ISSN: 2250-0359 Volume 3 Issue 4 2013

Dr Joyce Pascal Rozario,

ABSTRACT:Epidermoid cyst, a variant of dermoid cyst, is a benign lesion of epithelial origin, in which the cystic cavity is lined by epithelium without skin appendages. The head and neck sites most commonly affected with cutaneous cysts include the scalp (34%), neck (18%), periorbital area (17%), cheeks (including lips-16%), periauricular area (9%), and nasal area (including forehead-6%). Although a common cutaneous presentation in the head and neck region, epidermoid cysts of the maxillary sinus is an extremely rare occurrence. We report a case of epidermoid cyst of the maxillary sinus. The lesion being rare and asymptomatic often presents a diagnostic dilemma for the clinician.

Keywords: Epidermoid cyst, Dermoid cyst, Cholesteatoma

INTRODUCTION:The occurrence of epidermoid cyst in the paranasal sinuses is rare. The frontal sinus being the most common site of involvement, followed by ethmoid sinus and the least common being maxillary sinus. Epidermoid cysts manifest between the second to the sixth decade with no specific sex predilection. In 1991, Hartman and Stankiewicz reported that they found only 20 cases of cholesteatoma of any paranasal sinus(1).In 1992, Storper and Newman found only 10 such cases(2).
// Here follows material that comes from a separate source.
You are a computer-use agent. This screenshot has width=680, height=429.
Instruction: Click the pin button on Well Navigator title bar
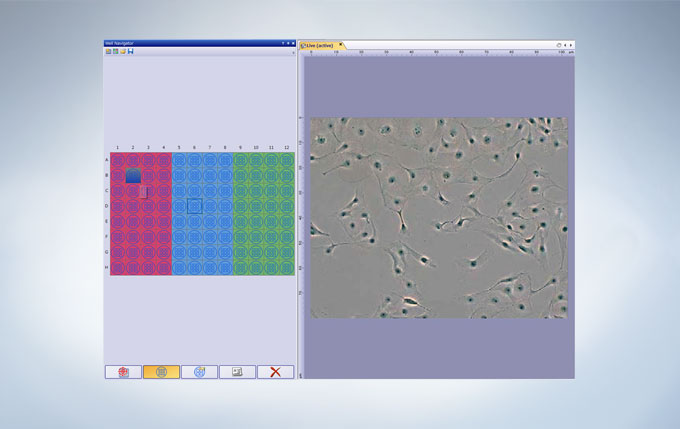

CASE REPORT:An eight year old apparently healthy boy, presented with history of a vague swelling below right eye and right malar region since five years. The lesion was initially small in size and had progressively grown to the present size. There was no history of discharge from the swelling, nor nasal obstruction or discharge. He did not give complaints of problems related to vision or ocular movements. History of any trauma or surgical intervention to face or head was ruled out.

On examination, a diffuse swelling was present on right malar region, extending to just below right lateral canthal region. On palpation, there were no local signs of acute inflammation, and local cutaneous sensation was normal. The swelling was firm in consistency and non tender. with no discharge. A complete blood count and erythrocyte sedimentation rate were within normal limits. Chest radiograph did not reveal any abnormality. An initial differential diagnosis of chronic inflammatory lesion like foreign body granuloma or osteogenic sarcoma was arrived at, after examining the patient, which was negated by imaging.

Computed tomography (CT scan) showed soft tissue lesion involving the inferior orbital margin with pressure erosion of bony inferior orbital wall with small calcific focus within, suggestive of epidermoid cyst. There was no mass effect on intraorbital muscles and no erosion of maxilla or extensions into pterygo-palatine fossa or masticator space or retroorbital extension.

FIGURE: CT scan showing soft tissue lesion involving the inferior orbital margin with pressure erosion of bony inferior orbital wall with small calcific focus within, suggestive of epidermoid cyst.

The lesion was approached via a subciliary approach. The lesion was seen extending deep to zygoma and into maxilla. Pressure erosion of inferior orbital margin was noted. The lesion was completely excised and the irregular infra-orbital margins was rasped. The patient made an uneventful postoperative recovery.

On gross histo-pathological examination the mass was grayish brown and had cheesy material. Microscopic examination showed skin within the underlying cyst. The cyst was lined by squamous epithelium and contained lamellated keratin. Surrounding the cyst was lymphocytic infiltrate with occasional foreign body giant cells. Chronic inflammatory reaction was seen. A diagnosis of epidermal inclusion cyst was made.